I used to date a guy who regularly had pierogies for breakfast. Never once in the whole time we dated did either of us consider making homemade pierogies. This was in my pre-baking-blog days (a.k.a. the Stef food dark years). Now, if a food exists, I want to make it from scratch (see homemade Spam and homemade Lucky Charms as evidence).
When the book Pierogi Love fell into my lap, I was excited to dive into the art of pierogi making.
Pierogies are Central and Eastern Europe’s version of Chinese dumplings or Italian ravioli. They are essentially half-moon shaped noodles stuffed with a filling (traditionally potatoes, sauerkraut, meat, or fruit).
What I adore about Pierogi Love is that it does for pierogies what my blog has done for cupcakes – it pushes the boundaries of pierogies. The book begins by sharing a basic savory and a basic sweet pierogi dough and detailing assembly, cooking, and storage procedures. Then, it moves on to the fillings. This is where the book gets fun! Imagine s’mores pierogies, sweet potato pie pie-rogies, peanut butter and jelly pierogies, and jalapeno mac and cheese pierogies! Once you have the dough down (and it’s easier than you might think), the possibilities are practically endless.
With so many creative pierogi options, why did I choose to cover basic potato and cheddar pierogies? Never fear, my friends; I couldn’t let Pierogi Love have all the creative fun. In my next post, you’ll see what I created with these potato and cheddar pierogies and it will become clear why I chose them.
Potato and Cheddar Pierogi Recipe
The recipe below comes from Pierogi Love, with permission. I’ve rewritten many of the steps in my own words. I’ve also made one notable change to the recipe, drastically reducing the amount of salt. I’m very sensitive to salt and didn’t feel that the pierogies needed to be quite as salty as originally written. The original recipe calls for 1 tablespoon plus 1/4 teaspoon kosher salt in the filling, and I only use 1/2 teaspoon. The dough recipe originally called for 1 teaspoon of salt and I only use 1/2 teaspoon.

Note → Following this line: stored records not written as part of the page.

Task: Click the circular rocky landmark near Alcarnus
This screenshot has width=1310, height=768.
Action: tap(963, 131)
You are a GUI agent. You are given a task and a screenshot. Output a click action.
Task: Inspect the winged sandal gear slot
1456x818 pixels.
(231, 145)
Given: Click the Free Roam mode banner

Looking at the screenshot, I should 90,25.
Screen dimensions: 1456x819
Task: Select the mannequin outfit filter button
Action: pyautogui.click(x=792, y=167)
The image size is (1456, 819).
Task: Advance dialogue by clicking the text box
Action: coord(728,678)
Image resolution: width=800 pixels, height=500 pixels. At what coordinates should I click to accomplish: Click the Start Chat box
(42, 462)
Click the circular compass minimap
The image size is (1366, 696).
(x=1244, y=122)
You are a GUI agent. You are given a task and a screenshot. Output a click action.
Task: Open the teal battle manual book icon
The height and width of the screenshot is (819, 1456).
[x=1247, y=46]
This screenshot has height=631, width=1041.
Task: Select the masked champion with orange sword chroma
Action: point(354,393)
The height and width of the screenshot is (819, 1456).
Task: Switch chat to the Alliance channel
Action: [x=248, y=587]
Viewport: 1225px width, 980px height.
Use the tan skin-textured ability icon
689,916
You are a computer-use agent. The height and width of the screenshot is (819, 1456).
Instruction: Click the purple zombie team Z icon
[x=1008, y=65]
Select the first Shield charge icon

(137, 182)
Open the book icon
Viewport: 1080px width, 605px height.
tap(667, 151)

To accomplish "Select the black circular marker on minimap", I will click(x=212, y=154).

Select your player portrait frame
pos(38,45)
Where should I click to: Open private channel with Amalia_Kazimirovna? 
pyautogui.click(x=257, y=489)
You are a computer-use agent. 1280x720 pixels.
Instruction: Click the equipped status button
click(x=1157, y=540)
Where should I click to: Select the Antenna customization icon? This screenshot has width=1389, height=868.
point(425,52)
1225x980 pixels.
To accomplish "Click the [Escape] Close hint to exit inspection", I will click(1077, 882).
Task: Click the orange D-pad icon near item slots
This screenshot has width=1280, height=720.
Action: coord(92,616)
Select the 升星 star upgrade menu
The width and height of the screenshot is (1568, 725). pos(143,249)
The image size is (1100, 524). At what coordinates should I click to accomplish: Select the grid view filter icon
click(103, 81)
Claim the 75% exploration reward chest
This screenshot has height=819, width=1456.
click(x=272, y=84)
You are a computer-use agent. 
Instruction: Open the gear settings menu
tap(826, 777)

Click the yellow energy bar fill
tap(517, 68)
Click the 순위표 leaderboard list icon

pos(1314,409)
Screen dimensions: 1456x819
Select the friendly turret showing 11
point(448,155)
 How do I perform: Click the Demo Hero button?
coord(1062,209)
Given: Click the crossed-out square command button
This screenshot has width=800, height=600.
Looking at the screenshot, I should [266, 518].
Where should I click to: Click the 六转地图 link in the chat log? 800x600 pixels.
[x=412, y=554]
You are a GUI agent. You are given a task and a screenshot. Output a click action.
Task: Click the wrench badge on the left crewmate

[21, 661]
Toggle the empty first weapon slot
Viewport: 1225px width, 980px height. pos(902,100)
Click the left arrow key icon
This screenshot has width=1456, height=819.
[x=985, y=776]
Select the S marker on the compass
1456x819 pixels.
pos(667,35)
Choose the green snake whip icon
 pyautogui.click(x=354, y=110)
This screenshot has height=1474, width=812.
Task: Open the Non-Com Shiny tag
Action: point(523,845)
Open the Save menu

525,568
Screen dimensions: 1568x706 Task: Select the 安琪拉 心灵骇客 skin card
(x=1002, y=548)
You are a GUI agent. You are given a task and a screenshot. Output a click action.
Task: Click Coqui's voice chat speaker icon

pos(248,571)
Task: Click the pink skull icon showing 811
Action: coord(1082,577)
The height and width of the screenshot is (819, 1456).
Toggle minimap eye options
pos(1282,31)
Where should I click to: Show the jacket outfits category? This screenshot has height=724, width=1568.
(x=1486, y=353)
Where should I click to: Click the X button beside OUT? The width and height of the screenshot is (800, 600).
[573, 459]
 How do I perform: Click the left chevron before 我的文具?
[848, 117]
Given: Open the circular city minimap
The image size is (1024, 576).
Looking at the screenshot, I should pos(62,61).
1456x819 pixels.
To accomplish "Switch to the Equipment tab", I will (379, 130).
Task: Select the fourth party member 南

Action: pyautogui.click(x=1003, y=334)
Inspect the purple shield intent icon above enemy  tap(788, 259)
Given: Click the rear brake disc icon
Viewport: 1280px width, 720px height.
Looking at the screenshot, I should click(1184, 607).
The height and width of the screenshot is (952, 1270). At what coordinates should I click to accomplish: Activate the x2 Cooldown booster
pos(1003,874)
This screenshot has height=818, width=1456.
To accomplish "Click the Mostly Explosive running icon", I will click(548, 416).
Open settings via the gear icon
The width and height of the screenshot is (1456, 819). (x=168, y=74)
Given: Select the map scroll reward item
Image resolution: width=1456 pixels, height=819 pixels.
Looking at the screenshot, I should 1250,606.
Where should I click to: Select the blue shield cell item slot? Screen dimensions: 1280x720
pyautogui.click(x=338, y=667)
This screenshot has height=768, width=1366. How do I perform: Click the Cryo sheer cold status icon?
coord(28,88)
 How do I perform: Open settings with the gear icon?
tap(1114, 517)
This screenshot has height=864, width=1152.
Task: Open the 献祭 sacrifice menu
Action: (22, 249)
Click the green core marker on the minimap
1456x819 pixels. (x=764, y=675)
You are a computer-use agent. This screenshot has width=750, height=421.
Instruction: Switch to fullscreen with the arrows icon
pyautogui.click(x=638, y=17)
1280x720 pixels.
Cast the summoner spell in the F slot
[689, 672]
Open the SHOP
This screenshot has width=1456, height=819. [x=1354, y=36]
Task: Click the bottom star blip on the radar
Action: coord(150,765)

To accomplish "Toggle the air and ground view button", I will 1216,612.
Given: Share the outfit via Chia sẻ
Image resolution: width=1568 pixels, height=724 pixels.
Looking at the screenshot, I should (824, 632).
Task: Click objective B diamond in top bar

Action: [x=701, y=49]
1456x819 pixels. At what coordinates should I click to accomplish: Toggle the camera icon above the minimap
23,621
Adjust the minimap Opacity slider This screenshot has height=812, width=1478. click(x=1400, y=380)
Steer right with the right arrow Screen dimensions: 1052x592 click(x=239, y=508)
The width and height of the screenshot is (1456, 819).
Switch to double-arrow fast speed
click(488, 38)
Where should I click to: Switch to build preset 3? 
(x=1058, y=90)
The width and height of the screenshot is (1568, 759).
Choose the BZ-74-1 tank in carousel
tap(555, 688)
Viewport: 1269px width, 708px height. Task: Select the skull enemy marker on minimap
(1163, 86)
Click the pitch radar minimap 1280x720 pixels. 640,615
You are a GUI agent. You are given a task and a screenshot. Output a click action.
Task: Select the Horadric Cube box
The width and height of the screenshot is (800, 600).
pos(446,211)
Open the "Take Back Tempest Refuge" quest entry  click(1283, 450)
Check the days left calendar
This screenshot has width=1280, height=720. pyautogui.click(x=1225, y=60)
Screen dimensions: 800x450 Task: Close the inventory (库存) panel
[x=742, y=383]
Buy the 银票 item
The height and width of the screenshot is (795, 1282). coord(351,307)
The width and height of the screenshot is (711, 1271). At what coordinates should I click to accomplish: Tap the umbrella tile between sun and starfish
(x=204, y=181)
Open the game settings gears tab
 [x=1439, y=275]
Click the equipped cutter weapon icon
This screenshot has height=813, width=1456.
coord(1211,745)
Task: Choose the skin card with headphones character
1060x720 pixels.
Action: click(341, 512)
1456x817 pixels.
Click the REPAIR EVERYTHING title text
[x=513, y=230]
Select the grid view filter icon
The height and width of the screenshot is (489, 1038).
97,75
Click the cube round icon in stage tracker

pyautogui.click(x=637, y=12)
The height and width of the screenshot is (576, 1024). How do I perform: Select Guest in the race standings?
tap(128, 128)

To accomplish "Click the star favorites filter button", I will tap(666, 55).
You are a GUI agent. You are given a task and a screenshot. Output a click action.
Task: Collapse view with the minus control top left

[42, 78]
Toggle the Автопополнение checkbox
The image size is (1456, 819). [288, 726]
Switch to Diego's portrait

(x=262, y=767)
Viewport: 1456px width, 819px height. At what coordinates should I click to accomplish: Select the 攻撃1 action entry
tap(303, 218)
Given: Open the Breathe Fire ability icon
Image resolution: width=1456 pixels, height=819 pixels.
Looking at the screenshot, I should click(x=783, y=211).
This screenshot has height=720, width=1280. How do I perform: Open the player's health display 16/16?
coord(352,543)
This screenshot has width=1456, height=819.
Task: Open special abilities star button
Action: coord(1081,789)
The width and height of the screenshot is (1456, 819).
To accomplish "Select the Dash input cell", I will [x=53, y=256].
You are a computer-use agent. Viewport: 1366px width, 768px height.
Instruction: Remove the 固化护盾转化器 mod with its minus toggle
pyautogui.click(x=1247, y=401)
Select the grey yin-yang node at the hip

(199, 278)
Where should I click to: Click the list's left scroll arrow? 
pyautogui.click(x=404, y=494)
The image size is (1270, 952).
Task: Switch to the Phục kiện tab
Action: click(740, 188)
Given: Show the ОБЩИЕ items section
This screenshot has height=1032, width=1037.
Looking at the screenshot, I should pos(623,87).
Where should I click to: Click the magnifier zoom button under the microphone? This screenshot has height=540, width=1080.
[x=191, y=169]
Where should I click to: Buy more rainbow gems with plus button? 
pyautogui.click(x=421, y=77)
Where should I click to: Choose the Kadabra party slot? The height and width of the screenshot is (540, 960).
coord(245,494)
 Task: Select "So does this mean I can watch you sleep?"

Homemade Potato and Cheddar Pierogies
- 1 large egg
- 1/2 cup sour cream Greek yogurt also works
- 3 tablespoons unsalted butter melted and cooled slightly
- 1/2 teaspoon salt
- 2 cups all-purpose flour
Filling and Assembly Ingredients
- 1/2 pound Yukon Gold potatoes peeled and cut into 2-inch pieces
- 1/2 teaspoon salt
- 1/4 cup shredded Cheddar cheese
- 1 tablespoon whole milk
- 1 large egg
- 1 tablespoon water
- In a small bowl, whisk egg, sour cream, butter, and salt.
- Place flour into a large bowl and gently stir the wet ingredients into the flour.
- After stirring for a minute or two, the dough will start to come together. Knead it a little bit in the bowl, incorporating any dough scraps stuck to the sides or bottom of the bowl.
- Turn out to a Roul'Pat or a cutting board with a thin layer of vegetable oil and knead for about one minute.
- Cover the dough with a mixing bowl and let rest for 15 minutes.
- Place potatoes in a medium saucepan and add water to cover by about 2 inches.
- Stir in salt, cover, and bring to a boil on medium heat.
- Uncover and cook until potatoes are tender, about 10 minutes.
- Drain out liquid using a colander and return potatoes to the pot.
- Cook potatoes on low heat for thirty seconds, stirring the whole time, to remove any excess liquid.
- Use a potato masher to mash the potatoes. (If you want to get fancy, you can use a ricer or a food mill fitted with a fine disc to make the potatoes extra smooth.)
- Stir in cheese and milk. You should be able to roll the mixture into small balls at this point. If the mixture is too dry, you can add a little extra milk.
- Divide dough into four equal pieces with a bench scraper or a knife. Cover three of the pieces with a mixing bowl.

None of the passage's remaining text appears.